A vigilância de doenças virais em Fort Dix detectou outros 13 casos entre recrutas hospitalizados por doenças respiratórias. Testes adicionais de anticorpos mostraram que mais de 200 recrutas haviam sido infectados, mas sem necessidade de hospitalização.

O episódio acendeu um alerta entre epidemiologistas: a morte do soldado Lewis poderia ser o prenúncio de uma nova pandemia global, semelhante à terrível gripe suína H1N1 de 1918, que matou cerca de 50 milhões de pessoas em todo o mundo? O governo dos EUA agiu rapidamente. Em 24 de março de 1976, o presidente Gerald Ford anunciou um plano para “vacinar cada homem, mulher e criança nos Estados Unidos”. Em 1º de outubro de 1976, a campanha de imunização em massa teve início.

Entretanto, o pequeno surto inicial em Fort Dix logo se dissipou, sem novos casos após fevereiro. O coronel Frank Top, que liderou a investigação viral em Fort Dix, afirmou mais tarde: “Mostramos com bastante clareza que (o vírus) não foi além de Fort Dix… ele desapareceu.”

Mesmo assim, a preocupação com o surto e o programa de vacinação em massa nos EUA levaram cientistas ao redor do mundo a iniciar programas de pesquisa e desenvolvimento de vacinas contra o H1N1. O mundo esperava e se preparava para uma pandemia de gripe suína H1N1 que nunca aconteceu.

- Linhas fornecidas:
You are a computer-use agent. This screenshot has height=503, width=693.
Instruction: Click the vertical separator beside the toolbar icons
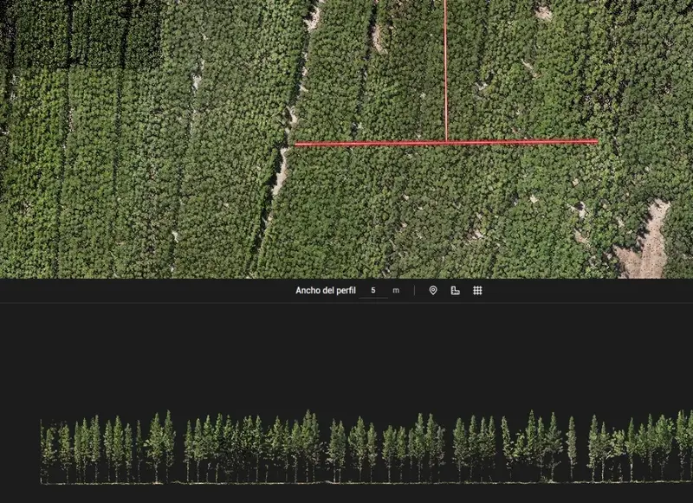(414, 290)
==
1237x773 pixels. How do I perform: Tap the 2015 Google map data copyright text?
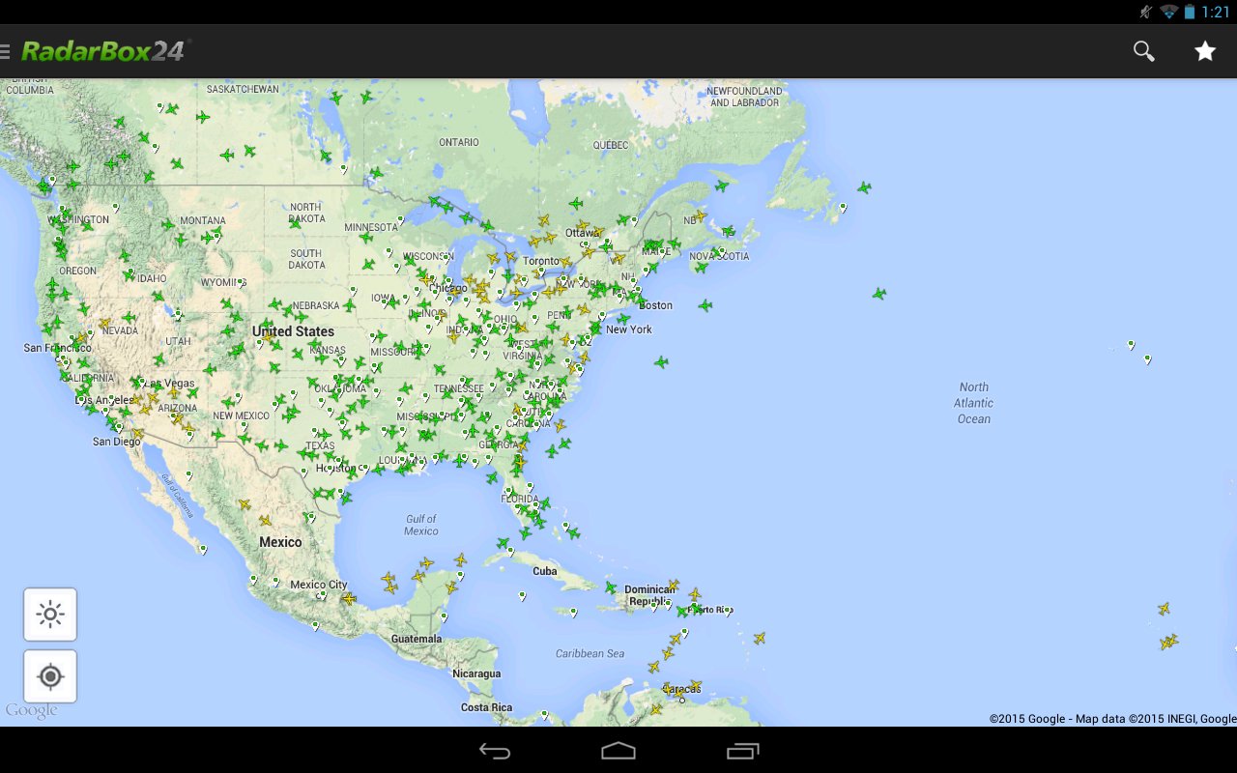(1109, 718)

- Explore o material:
1) Reproduza o trecho do texto sobre o surto de Fort Dix que vai de "A vigilância de" até "massa teve início.", inclusive.
2) No texto sobre o surto de Fort Dix, em que data começou a campanha de imunização em massa?
3) Retome o texto sobre o surto de Fort Dix, continuando a partir do ponto em que ele termina.

- Respostas por tarefa:
1)
A vigilância de doenças virais em Fort Dix detectou outros 13 casos entre recrutas hospitalizados por doenças respiratórias. Testes adicionais de anticorpos mostraram que mais de 200 recrutas haviam sido infectados, mas sem necessidade de hospitalização.

O episódio acendeu um alerta entre epidemiologistas: a morte do soldado Lewis poderia ser o prenúncio de uma nova pandemia global, semelhante à terrível gripe suína H1N1 de 1918, que matou cerca de 50 milhões de pessoas em todo o mundo? O governo dos EUA agiu rapidamente. Em 24 de março de 1976, o presidente Gerald Ford anunciou um plano para “vacinar cada homem, mulher e criança nos Estados Unidos”. Em 1º de outubro de 1976, a campanha de imunização em massa teve início.

2) Em 1º de outubro de 1976.

3)
Mas essa não foi o fim da história. Como epidemiologista experiente, argumento que houve consequências inesperadas dessas medidas aparentemente prudentes, mas desnecessárias.

A Curiosa Pandemia da Gripe H1N1 Russa

Num desdobramento inesperado, um novo vírus de gripe pandêmica surgiu, mas não foi o tão esperado H1N1 suína.

Em novembro de 1977, autoridades de saúde russas relataram a detecção de uma cepa de gripe H1N1 humana em Moscou. Em questão de semanas, o vírus se espalhou pela União Soviética e pelo mundo.

Essa pandemia teve características peculiares. A taxa de mortalidade era baixa, cerca de um terço da maioria das cepas de gripe. Além disso, apenas pessoas com menos de 26 anos foram regularmente infectadas. E, ao contrário de pandemias anteriores, a nova cepa H1N1 não substituiu a subtipo H3N2, que já estava circulando como gripe sazonal. As duas cepas circularam simultaneamente.

O microbiologista Peter Palese utilizou uma técnica inovadora para estudar a composição genética do novo vírus da gripe H1N1 russa. Surpreendentemente, ele descobriu que o vírus era quase idêntico às antigas cepas H1N1 humanas que haviam desaparecido no início da década de 1950.

O que realmente surpreendeu foi que a cepa H1N1 de 1977 parecia ser uma reencarnação de um vírus que havia desaparecido décadas antes. Isso explicava por que só afetava os mais jovens – os mais velhos já haviam sido expostos e adquirido imunidade à versão anterior do vírus.

Como a Cepa Desaparecida Reapareceu?

Embora a gripe russa tenha sido primeiramente relatada na Rússia, evidências posteriores indicaram que ela provavelmente surgiu meses antes, em 1976, na cidade portuária chinesa de Tientsin.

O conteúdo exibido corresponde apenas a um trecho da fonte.